Sunday, November 28, 2010

Lean Bread

It's been over a month since my last post and although I took a brief hiatus from blogging after I completed the BBA challenge, I haven't stopped baking.  Today I baked a new recipe from Peter Reinhart's Artisan Breads Every Day: Fast and Easy Recipes for World-Class Breads.  The recipe I chose was "Lean Bread".  It's called "lean" because it doesn't use any enrichment--no sugar, milk, butter, eggs, etc.--just flour, water, salt and yeast.  It also involves very little kneading and is similar to the popular no-knead recipes.  I was especially pleased with the nice airy holes in the crumb and the crust was delicious as well.  I almost forgot to score the first loaves I put in but luckily Rachel reminded me. :)

If you want to try your hand at Lean Bread, the following should get you started.

5 1/3 cups of bread flour (680g)
2 tsp salt (14g)
2 tsp instant yeast (6g)
2 1/4 cups of lukewarm water ~95F (510g)

Combine dry ingredients in mixer bowl and then add water.  Mix on low speed for 2 minutes.  The dough should be quite sticky and "shaggy" but all flour should be hydrated.  After mixing, use a wet dough scraper to transfer the dough into a clean bowl that has been sprayed with cooking oil.  Let sit for 5 minutes.  Wet hands with water to prevent the dough from sticking to your hands.  Pick up the dough from one end and fold it over itself.  Fold from each side.  Flip the dough over and tuck into a ball.  Cover and let rest for 10 minutes.  Repeat the folding process three more times and let dough rest for 10 minutes between folding.  After the 4th and last folding, cover the bowl with plastic wrap and put in the refrigerator for several hours or overnight.
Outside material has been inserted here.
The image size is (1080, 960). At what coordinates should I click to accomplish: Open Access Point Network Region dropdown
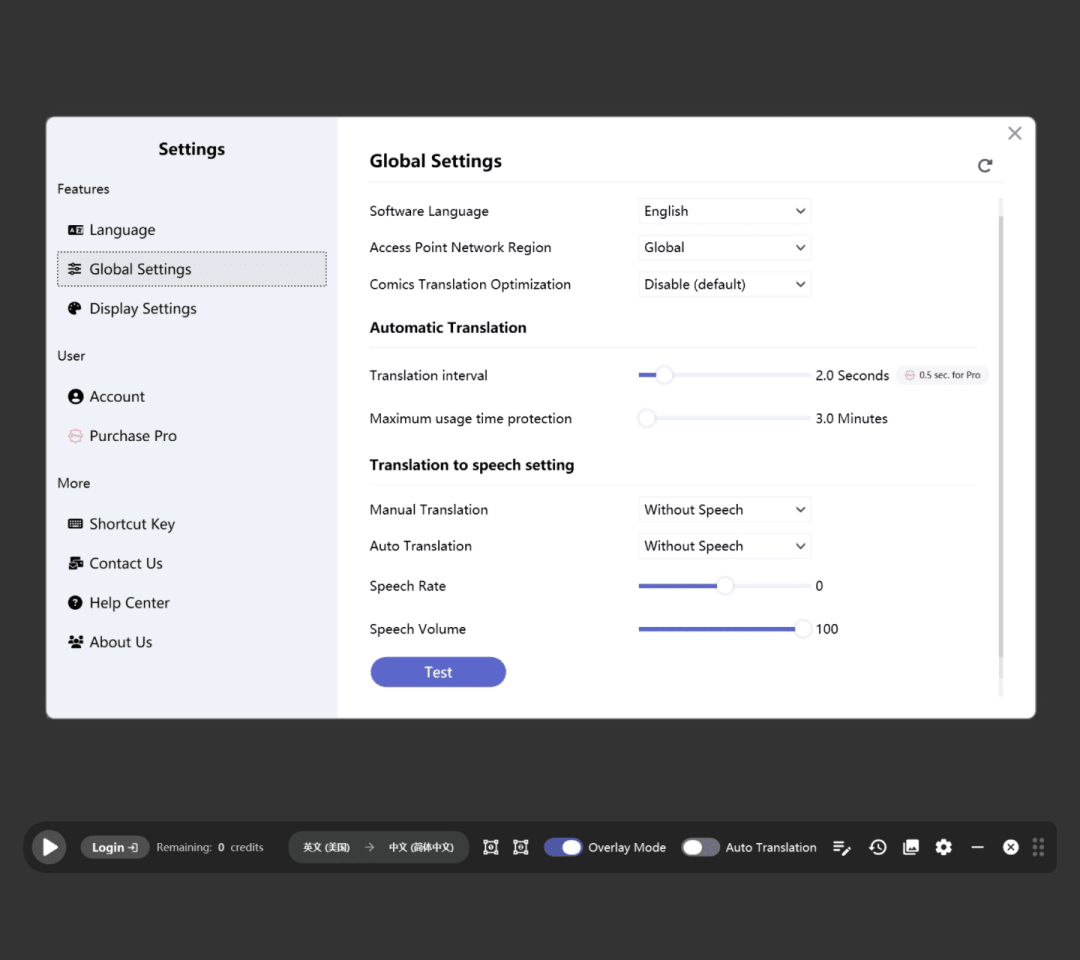coord(724,248)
On the next day, remove the dough from the refrigerator 2 hours before baking.  Transfer the dough to the counter using a wet dough scraper.  Divide the dough in half and shape each half into torpedo loaves or baguette's.  Prepare a peel or the back of a baking sheet with parchment paper and lightly dust with semolina flour or cornmeal.  Place the shaped loaves on the peel or pan, cover and let rise for 60 minutes.

After 60 minutes remove the cover to let the crust start to dry out.  45 minutes before baking, place a baking stone in the oven with a broiler pan for water and heat the oven to 550F (or as high as it goes).

After letting the oven and stone heat up, score the tops of the loaves and slip onto the baking stone.  Carefully pour a cup of hot water into the hot broiler pan and close the oven, reducing the heat to 450F.  Let bake 5 minutes.  Remove the hot broiler pan and dump out the extra water.  Bake for another 5 minutes.  Rotate the loaves to encourage even baking and bake for another 10 to 15 minutes until crust is a golden brown. 

Remove and let cool for 1 hour before eating.  Enjoy.